Conventional wisdom says you should normally apply small microcontrollers to dedicated applications with constrained resources. 8-bit microcontrollers with a few kilobytes of memory are still plentiful today. 32-bit microcontrollers with a couple of dozen kilobytes of memory are also very popular. In the latter case, it is typical to rely on a small RTOS to provide basic software interfaces and services. The Zephyr Project provides such an RTOS. Many ARM-based microcontrollers are supported, but other architectures including ARC, XTENSA, RISC-V (32-bit) and X86 (32-bit) are also supported.

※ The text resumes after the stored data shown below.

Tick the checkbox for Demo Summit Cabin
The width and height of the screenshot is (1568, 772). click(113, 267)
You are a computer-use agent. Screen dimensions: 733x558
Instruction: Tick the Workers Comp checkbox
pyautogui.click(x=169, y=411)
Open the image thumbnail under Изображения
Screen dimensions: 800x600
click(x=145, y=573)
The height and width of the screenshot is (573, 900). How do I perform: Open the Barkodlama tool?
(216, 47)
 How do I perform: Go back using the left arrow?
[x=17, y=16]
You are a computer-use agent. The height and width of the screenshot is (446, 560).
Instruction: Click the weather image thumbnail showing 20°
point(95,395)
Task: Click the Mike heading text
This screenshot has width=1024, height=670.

Yet some people are designing products with computing needs that are simple enough to be fulfilled by a small RTOS like Zephyr, but with memory addressing needs that cannot be described by kilobytes or megabytes, but that actually require gigabytes! So it was quite a surprise when BayLibre was asked to port Zephyr to the 64-bit RISC-V architecture.
Where to start
The 64-bit port required a lot of cleanups. Initially, we were far from concerned by the actual RISCV64 support. Zephyr supports a virtual “board” configuration faking basic hardware on one side and interfacing with a POSIX environment on the other side which allows for compiling a Zephyr application into a standard Linux process. This has enormous benefits such as the ability to use native Linux development tools. For example, it allows you to use gdb to look at core dumps without fiddling with a remote debugging setup or emulators such as QEMU. Until this point, this “POSIX” architecture only created 32-bit executables. We started by only testing the generic Zephyr code in 64-bit mode. It was only a matter of flipping some compiler arguments to attempt a 64-bit build. But unsurprisingly, it failed.The 32-bit legacy
Since its inception, the Zephyr RTOS targeted 32-bit architectures. The assumption that everything can be represented by an int32_t variable was everywhere. Code patterns like the following were ubiquitous:``` static inline void mbox_async_free(struct k_mbox_async *async) { k_stack_push(&async_msg_free, (u32_t)async); } ```Here the async pointer gets truncated on a 64-bit build. Fortunately, the compiler does flag those occurrences:
``` In function ‘mbox_async_free’: warning: cast from pointer to integer of different size [-Wpointer-to-int-cast] k_stack_push(&async_msg_free, (u32_t)async); ^ ```Therefore the actual work started with a simple task: converting all u32_t variables and parameters that may carry pointers into uintptr_t. After several days of work, the Hello_world demo application could finally be built successfully. Yay! But attempting to execute it resulted in a segmentation fault. The investigation phase began.
Chasing bugs
While the compiler could identify bad u32_t usage when a cast to or from a pointer was involved, some other cases could be found only by manual code inspection. Still, Zephyr is a significant body of code to review and catching all issues, especially the subtle ones, couldn’t happen without some code execution tracing in gdb. A much more complicated issue involved linked list pointers that ended up referring to non-existent list nodes for no obvious reason, and the bug only occurred after another item was removed from the list. This issue was only noticeable with a subsequent list search that followed the rogue pointer into Lalaland. And it didn’t trigger every time. The header file for list operations starts with this:``` #ifdef __LP64__ typedef u64_t unative_t; #else typedef u32_t unative_t; #endif ```So one would quickly presume that the code is already 64-bit ready. From a quick glance, it does use unative_t everywhere. What is easily missed is this:
``` #define SYS_SFLIST_FLAGS_MASK 0x3U static inline sys_sfnode_t *z_sfnode_next_peek(sys_sfnode_t *node) { return (sys_sfnode_t *)(node->next_and_flags & ~SYS_SFLIST_FLAGS_MASK); } ```Here we return the next pointer after masking out the bottom 2 flag bits. But 0x3U is interpreted by the compiler as an unsigned int and therefore a 32-bit value, meaning that ~0x3U is equal to 0xFFFFFFFC. Because node->next_and_flags is an u64_t, our (unsigned) 0xFFFFFFFC is promoted to 0x00000000FFFFFFFC, effectively truncating the returned pointer to its 32 bottom bits. So everything worked when the next node in the list was allocated in heap memory which is typically below the 4GB mark, but not for nodes allocated on the stack which is typically located towards the top of the address space on Linux. The fix? Turning 0x3U into 0x3UL. The addition of that single character required many hours of debugging, and this is only one example. Other equally difficult bugs were also found.